You may have heard about the Pop Up Archive, which if you haven’t, you should. From my vantage point, they are solving a key problem of radio producers (and anyone creating digital audio) by providing:
- A simple way to upload and preserve the highest-resolution digital audio files with the Internet Archive as the back end
- A cataloging tool for creating descriptive metadata to audio assets and collections
- An automatic metadata extraction tool for additional metadata, including full speech-to-text – transcripts
- An embeddable audio player for each asset so you can add them to your web pages.
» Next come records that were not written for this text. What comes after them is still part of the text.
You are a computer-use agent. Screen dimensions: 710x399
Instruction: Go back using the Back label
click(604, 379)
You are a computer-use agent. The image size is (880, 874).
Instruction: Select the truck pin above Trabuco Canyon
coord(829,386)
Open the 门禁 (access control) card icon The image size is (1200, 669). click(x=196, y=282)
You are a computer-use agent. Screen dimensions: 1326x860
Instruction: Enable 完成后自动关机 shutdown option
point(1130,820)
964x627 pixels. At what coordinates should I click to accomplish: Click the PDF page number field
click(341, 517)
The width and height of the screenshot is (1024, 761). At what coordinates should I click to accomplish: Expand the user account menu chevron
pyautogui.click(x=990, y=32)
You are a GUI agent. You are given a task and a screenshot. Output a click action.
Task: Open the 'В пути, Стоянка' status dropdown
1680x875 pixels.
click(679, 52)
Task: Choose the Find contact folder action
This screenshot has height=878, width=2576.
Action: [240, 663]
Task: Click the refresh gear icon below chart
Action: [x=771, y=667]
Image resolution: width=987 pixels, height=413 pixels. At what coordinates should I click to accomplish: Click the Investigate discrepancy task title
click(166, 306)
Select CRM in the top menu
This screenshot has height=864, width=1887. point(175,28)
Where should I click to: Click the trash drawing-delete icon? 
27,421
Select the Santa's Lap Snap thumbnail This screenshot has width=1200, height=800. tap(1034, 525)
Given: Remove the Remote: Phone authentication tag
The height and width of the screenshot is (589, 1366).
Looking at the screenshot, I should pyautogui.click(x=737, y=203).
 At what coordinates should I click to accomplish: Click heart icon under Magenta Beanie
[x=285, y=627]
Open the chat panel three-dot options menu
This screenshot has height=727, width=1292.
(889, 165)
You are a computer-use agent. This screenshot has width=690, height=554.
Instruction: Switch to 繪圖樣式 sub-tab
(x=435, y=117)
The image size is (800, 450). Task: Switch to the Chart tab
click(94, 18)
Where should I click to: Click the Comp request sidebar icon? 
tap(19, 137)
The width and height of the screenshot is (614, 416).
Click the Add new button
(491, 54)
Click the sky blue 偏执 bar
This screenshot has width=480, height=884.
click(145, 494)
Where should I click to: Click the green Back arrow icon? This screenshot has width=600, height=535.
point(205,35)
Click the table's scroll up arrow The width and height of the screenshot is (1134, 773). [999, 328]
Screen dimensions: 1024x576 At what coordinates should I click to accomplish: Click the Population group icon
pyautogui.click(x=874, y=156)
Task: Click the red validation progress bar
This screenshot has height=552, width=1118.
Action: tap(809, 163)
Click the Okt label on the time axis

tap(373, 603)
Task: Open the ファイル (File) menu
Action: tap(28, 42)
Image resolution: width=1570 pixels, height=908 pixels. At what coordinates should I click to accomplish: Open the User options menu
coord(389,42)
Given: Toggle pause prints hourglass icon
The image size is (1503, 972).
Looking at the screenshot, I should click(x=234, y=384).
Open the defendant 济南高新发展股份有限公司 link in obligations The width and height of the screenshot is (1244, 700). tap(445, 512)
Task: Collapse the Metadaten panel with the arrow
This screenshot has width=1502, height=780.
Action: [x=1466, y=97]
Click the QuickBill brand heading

Funded by the Knight Foundation and the National Endowment for the Humanities, the Pop Up Archive is carving out an important niche in preserving public radio for local stations and independent producers, like the Kitchen Sisters and Studs Terkel. Partners include KQED, WCRW, StoryCorps, NPR, and my station WILL.
You can find out more about the Pop Up Archive on their main website, and on their Tumblr blog.
I’m excited about the potential for this kind of service, but what makes me really happy is they are set up to ingest audio archives via PBCore. And here’s the best part: this can be done automatically with zero extra effort on the part of anyone. How does this work?
At WILL our producers (news reporters, program hosts and producers) create audio content for broadcast that also gets published to our website. They use a standard workflow to get the content into our website Content Management System, where it goes out to the web as web pages and RSS feeds. As with most CMSs, content is presented to the front end (i.e. actual people) with a template system that pulls data from a database and builds HTML pages dynamically based on a given page url. RSS feeds are created the same way, with XML feeds built dynamically from a given feed url. Examples:
Web page: http://will.illinois.edu/news
RSS feed: http://will.illinois.edu/news/rss
We took this one step further, and using the same method built a PBCore template based on the 2.0 schema. This is an XML template similar to an RSS feed, but the PBCore schema is a bit more complex and has more detailed metadata. Our PBCore feed uses pbcoreCollection as the root element, and by default includes the most recent 10 items.
PBCore feed: http://will.illinois.edu/news/pbcorecollection
The Pop Up Archive has a PBCore parser that checks this feed every day or so, and ingests any new content since the last check. Think of it this way: If you use iTunes to subscribe to podcasts, iTunes is doing the exact same thing with podcasts. The difference is the PBCore feed contains much more metadata. And after ingesting my content the Pop Up Archive is adding a ton of services to transcribe and preserve the audio content and the metadata.
Enabling exchange of media content and metadata with services like the Pop Up Archive is exactly why PBCore was designed. The American Archive ingests media archives and data the same way. As more services adopt PBCore as an ingestion format, and more producers become PBCore data sources, the universe of public media content that is both web-accessible and preserved for the long term will expand.
It’ll be even more interesting to see what we can do with that.